Elon stared out into the darkness, remembering the war that had gone on within him and the weight he’d carried since, now lifted.

“You couldn’t have known what I would do, knowing the truth of you.”

Tilting her head, she looked at him.

“Couldn’t I? I doubted, that’s true. I might have misjudged the sense I had of your honor and integrity. I knew the things my father had told me of you. I also knew that when I rode into your camp that night you trusted me. All reason said otherwise.” She smiled a little. “As Colath said, I didn’t look like a king’s daughter. You’d been told I was elsewhere by those you had as yet no reason to mistrust. Yet you believed me and acted on it.”

“You’re a King’s daughter, yet you follow me.”

She waved that away. “So I am and raised to lead but I’m not foolish. I can rule and I know it, I learned it at my father’s knee. When or if the time comes give me an army and I can lead it. I know tactics and strategy. I know these things. None of that applies here. I also know what I don’t know. This is a different kind of war. More than that, not all leaders wear crowns. There are leaders and there are Leaders. You are one of those last. I follow you because I choose to and because I must if we’re to win here.”

“Why didn’t you tell me all you saw in that dream?”

Her breath caught and her heart. “Elon.”

Those terrible images. Chains and blood. Not visions, memories. Tolan’s memories. Once, they’d been real. Somehow even then she thought she’d known that. They’d seemed too true, too immediate. They had been real, once, those terrible visions. She had seen the scars on Talesin.
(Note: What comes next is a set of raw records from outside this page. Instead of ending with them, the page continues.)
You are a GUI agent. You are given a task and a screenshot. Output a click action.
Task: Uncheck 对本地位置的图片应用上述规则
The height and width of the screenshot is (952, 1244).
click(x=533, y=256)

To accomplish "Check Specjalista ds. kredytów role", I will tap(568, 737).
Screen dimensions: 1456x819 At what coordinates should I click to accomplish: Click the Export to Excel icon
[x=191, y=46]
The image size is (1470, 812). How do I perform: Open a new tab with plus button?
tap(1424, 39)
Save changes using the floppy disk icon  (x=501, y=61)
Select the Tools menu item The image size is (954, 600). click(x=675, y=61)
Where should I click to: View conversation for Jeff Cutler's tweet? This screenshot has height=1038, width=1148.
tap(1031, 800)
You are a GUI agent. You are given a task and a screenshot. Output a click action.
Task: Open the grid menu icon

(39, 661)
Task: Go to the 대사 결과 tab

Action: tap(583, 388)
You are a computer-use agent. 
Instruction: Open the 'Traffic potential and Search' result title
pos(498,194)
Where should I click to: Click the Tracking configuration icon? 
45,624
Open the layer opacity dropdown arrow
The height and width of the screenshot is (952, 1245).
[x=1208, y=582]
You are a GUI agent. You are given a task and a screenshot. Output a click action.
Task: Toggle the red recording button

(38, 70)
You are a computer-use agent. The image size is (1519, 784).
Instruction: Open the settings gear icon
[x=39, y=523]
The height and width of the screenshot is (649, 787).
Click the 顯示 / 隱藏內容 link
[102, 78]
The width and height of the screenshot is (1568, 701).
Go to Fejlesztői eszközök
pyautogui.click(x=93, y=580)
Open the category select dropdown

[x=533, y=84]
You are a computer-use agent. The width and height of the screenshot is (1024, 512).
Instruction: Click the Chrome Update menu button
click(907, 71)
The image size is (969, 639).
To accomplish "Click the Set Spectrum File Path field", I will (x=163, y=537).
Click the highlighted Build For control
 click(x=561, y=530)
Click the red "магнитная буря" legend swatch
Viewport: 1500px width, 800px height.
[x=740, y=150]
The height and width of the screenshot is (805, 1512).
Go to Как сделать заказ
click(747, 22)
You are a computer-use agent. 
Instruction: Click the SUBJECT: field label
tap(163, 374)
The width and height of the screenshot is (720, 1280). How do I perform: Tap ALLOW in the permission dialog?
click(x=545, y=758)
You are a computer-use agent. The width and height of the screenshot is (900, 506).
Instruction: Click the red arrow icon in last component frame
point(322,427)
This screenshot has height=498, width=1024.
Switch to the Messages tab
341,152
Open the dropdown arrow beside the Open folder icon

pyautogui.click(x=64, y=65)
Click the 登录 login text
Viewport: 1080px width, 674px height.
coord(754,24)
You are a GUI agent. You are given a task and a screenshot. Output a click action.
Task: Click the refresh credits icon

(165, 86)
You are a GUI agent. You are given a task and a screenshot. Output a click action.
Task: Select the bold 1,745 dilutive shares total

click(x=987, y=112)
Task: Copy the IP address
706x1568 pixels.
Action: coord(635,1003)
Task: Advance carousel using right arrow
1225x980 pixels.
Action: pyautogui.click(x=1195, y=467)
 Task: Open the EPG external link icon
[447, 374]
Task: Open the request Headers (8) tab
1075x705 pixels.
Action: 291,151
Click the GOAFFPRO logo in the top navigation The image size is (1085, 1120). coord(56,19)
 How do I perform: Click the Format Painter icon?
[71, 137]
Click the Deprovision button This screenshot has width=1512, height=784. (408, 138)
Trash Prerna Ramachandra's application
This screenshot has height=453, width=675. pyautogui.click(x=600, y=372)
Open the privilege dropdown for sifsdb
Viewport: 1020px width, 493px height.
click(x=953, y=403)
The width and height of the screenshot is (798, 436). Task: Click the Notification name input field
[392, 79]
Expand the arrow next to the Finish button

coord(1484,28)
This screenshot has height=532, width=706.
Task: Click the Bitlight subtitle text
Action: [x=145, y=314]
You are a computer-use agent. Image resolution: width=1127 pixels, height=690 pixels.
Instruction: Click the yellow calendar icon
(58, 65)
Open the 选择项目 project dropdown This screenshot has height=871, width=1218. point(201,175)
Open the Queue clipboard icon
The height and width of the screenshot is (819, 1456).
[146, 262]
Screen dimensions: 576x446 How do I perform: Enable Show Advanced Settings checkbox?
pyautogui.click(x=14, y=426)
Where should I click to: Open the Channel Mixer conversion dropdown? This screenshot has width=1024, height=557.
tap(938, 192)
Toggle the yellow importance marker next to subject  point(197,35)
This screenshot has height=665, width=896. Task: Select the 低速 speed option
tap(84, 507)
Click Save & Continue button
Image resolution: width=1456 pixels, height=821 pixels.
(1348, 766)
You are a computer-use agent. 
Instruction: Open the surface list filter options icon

In the starlight Elon could see her face plainly enough, see the look in her eyes, the horror. What had she seen?

Very gently, he said, “Tell me.”

“I can’t,” she said and the terrible pain in her voice was clear.

It pained him to hear it.

“How can I say that with you standing before me? Have those pictures in my mind? How could I tell you of that? I can’t. I won’t. It won’t happen.”

“What won’t happen? Tell me, Ailith.”

His dark eyes compelled her, not through magic but through trust.

“He showed me what he’ll do to you, to Colath, to Jareth, Jalila if we’re captured.”

Ailith leaned on the rail and looked away from him. She couldn’t bear to look at him with those visions in her mind. Not and speak of it. She couldn’t.

“Chains. Chains and blood.”

He laid a hand on her shoulder. He could feel the tension, the tear in her heart, the shame, horror and aching agony.